Non, il n'y a pas de hasard. Quand Linda Kinsch parle de son métier, il s'impose comme une évidence. « Je suis un peu maniaque, dit-elle, j'aime bien faire des travaux méticuleux, cela me permet de méditer. » Timide, plutôt introvertie, son corps frêle toujours en retrait, elle porte un regard en biais sur le monde. Sculptrice de formation, elle est aujourd'hui restauratrice et peut, par le biais des tableaux, sculptures et autres objets qu'elle restaure, entrer dans l'histoire par l'art. « C'est toujours passionnant d'être ainsi confrontée à une période de l'histoire de l'art, » apprécie-t-elle. Et effectivement, chacune des photos qu'elle avait amenées à notre rendez-vous lui rappelle non seulement les difficultés techniques de cette commande, mais également nombre d'anecdotes liées à l'objet et à son histoire. 

Comme ces grands portraits des grands-ducs Guillaume et Adolphe qu'elle a restaurés l'été dernier à la Chambre des députés : sur la peinture de l'un des deux, elle constata des dégâts dont elle se mit à chercher la raison.

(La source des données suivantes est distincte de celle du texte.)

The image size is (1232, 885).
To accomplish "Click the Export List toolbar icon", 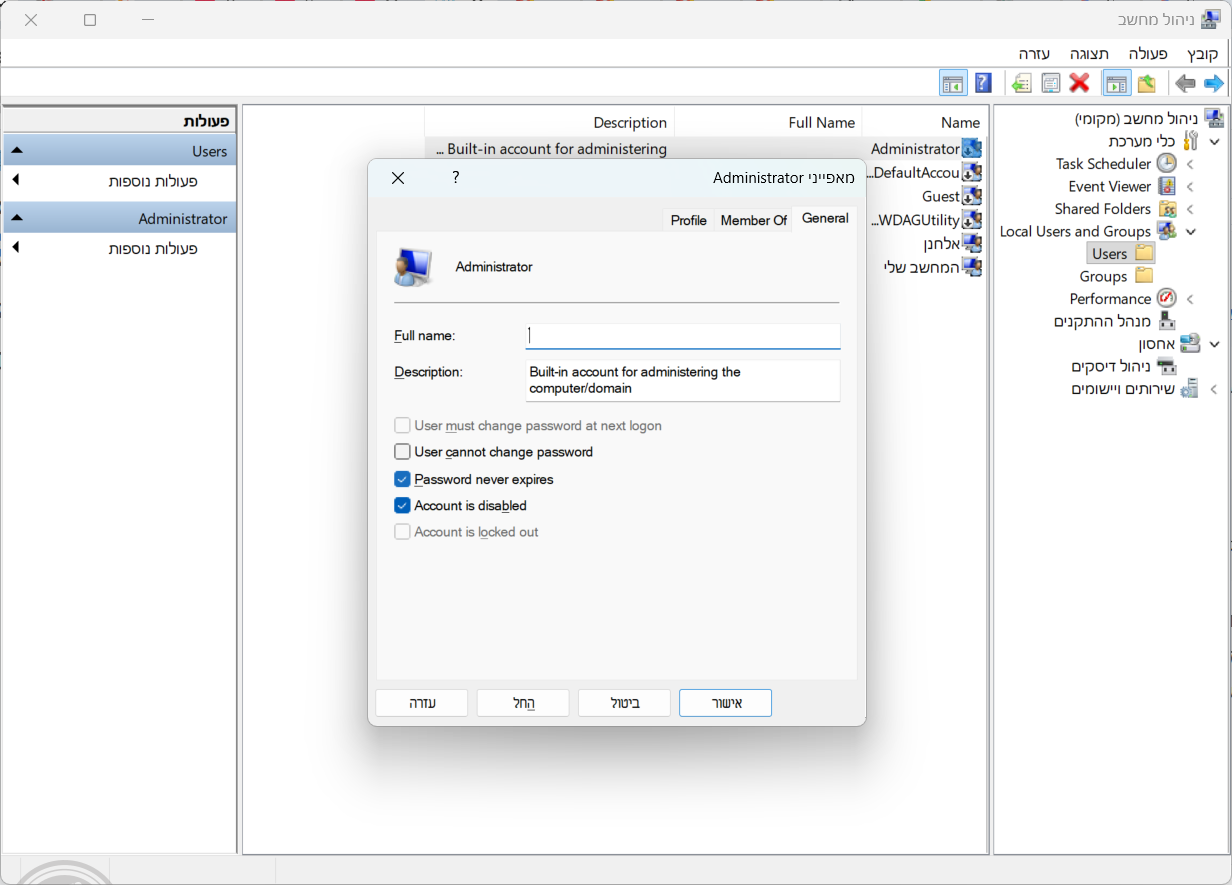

Elle la trouva sur le dos : la colle d'une affichette avait cristallisé et imbibé puis abîmé la peinture. Ses photos en montrent des restes : c'était le récépissé du transporteur qui devait amener le tableau au stand luxembourgeois à l'exposition universelle de Paris, en 1900 très exactement.

Pour elle, les deux mois de travail à la Chambre des députés en juillet et août étaient éprouvants parce qu'elle se sentait exposée en permanence aux regards des curieux. Vue l'énorme envergure des tableaux et surtout des lourds cadres en stuc, les travaux de restauration devaient se faire sur place. En même temps, la collaboration avec les cinq ou six autres corps d'artisans travaillant sur le chantier lui plaisait pour l'échange d'expériences, d'approches quant à une restauration. « Moi, je trouve que le restaurateur doit être aussi neutre que possible dans son travail, » estime Linda Kinsch, car elle passe beaucoup de son temps à réparer les torts qu'un restaurateur précédent a pu faire à une oeuvre. 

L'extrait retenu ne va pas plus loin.